Stata 15 help for histogram

[R] histogram -- Histograms for continuous and categorical variables

Syntax

histogram varname [if] [in] [weight] [, [continuous_opts | discrete_opts] options]

continuous_opts Description ------------------------------------------------------------------------- Main bin(#) set number of bins to # width(#) set width of bins to # start(#) set lower limit of first bin to # -------------------------------------------------------------------------

discrete_opts Description ------------------------------------------------------------------------- Main discrete specify that data are discrete width(#) set width of bins to # start(#) set theoretical minimum value to # -------------------------------------------------------------------------

options Description ------------------------------------------------------------------------- Main density draw as density; the default fraction draw as fractions frequency draw as frequencies percent draw as percentages bar_options rendition of bars binrescale recalculate bin sizes when by() is specified addlabels add height labels to bars addlabopts(marker_label_options) affect rendition of labels

Density plots normal add a normal density to the graph normopts(line_options) affect rendition of normal density kdensity add a kernel density estimate to the graph kdenopts(kdensity_options) affect rendition of kernel density

Add plots addplot(plot) add other plots to the histogram

Y axis, X axis, Titles, Legend, Overall, By twoway_options any options documented in [G-3] twoway_options ------------------------------------------------------------------------- fweights are allowed; see weight.

Menu

Graphics > Histogram

Description

histogram draws histograms of varname, which is assumed to be the name of a continuous variable unless the discrete option is specified.
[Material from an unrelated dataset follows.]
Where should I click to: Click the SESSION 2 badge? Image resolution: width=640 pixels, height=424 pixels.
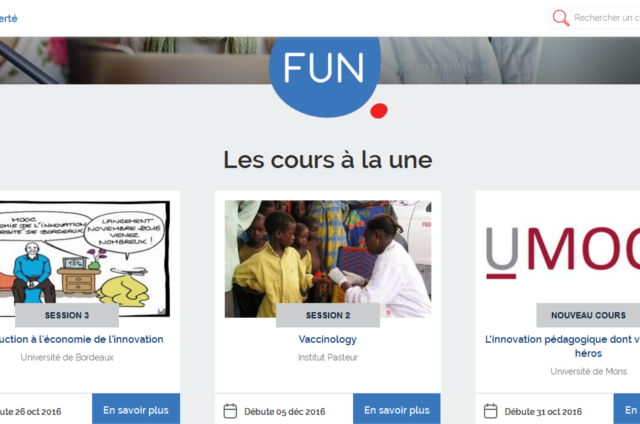[328, 315]
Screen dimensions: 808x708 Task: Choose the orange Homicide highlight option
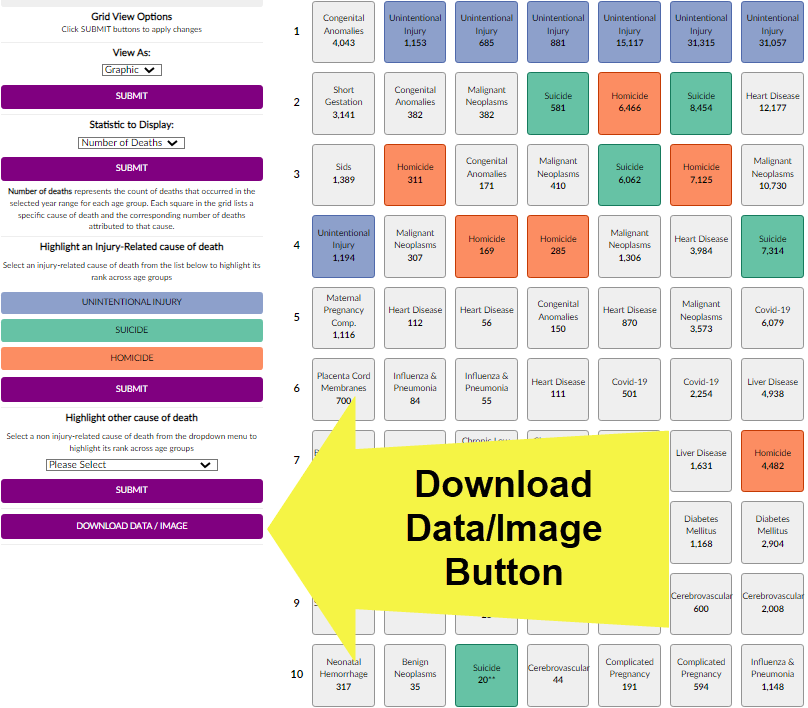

hist is a synonym for histogram.

Options for use in the continuous case

+------+ ----+ Main +-------------------------------------------------------------

bin(#) and width(#) are alternatives. They specify how the data are to be aggregated into bins: bin() by specifying the number of bins (from which the width can be derived) and width() by specifying the bin width (from which the number of bins can be derived).

If neither option is specified, results are the same as if bin(k) had been specified, where

k = min{sqrt(N), 10*ln(N)/ln(10)}

and where N is the (weighted) number of observations.

start(#) specifies the theoretical minimum of varname. The default is start(m), where m is the observed minimum value of varname.

Specify start() when you are concerned about sparse data, for instance, if you know that varname can have a value of 0, but you are concerned that 0 may not be observed.

start(#), if specified, must be less than or equal to m, or else an error will be issued.

Options for use in the discrete case

+------+ ----+ Main +-------------------------------------------------------------

discrete specifies that varname is discrete and that you want each unique value of varname to have its own bin (bar of histogram).

width(#) is rarely specified in the discrete case; it specifies the width of the bins. The default is width(d), where d is the observed minimum difference between the unique values of varname.

Specify width() if you are concerned that your data are sparse. For example, in theory varname could take on the values, say, 1, 2, 3, ..., 9, but because of the sparseness, perhaps only the values 2, 4, 7, and 8 are observed. Here the default width calculation would produce width(2), and you would want to specify width(1).

start(#) is also rarely specified in the discrete case; it specifies the theoretical minimum value of varname. The default is start(m), where m is the observed minimum value.

As with width(), specify start(#) if you are concerned that your data are sparse. In the previous example, you might also want to specify start(1). start() does nothing more than add white space to the left side of the graph.

The value of # in start() must be less than or equal to m, or an error will be issued.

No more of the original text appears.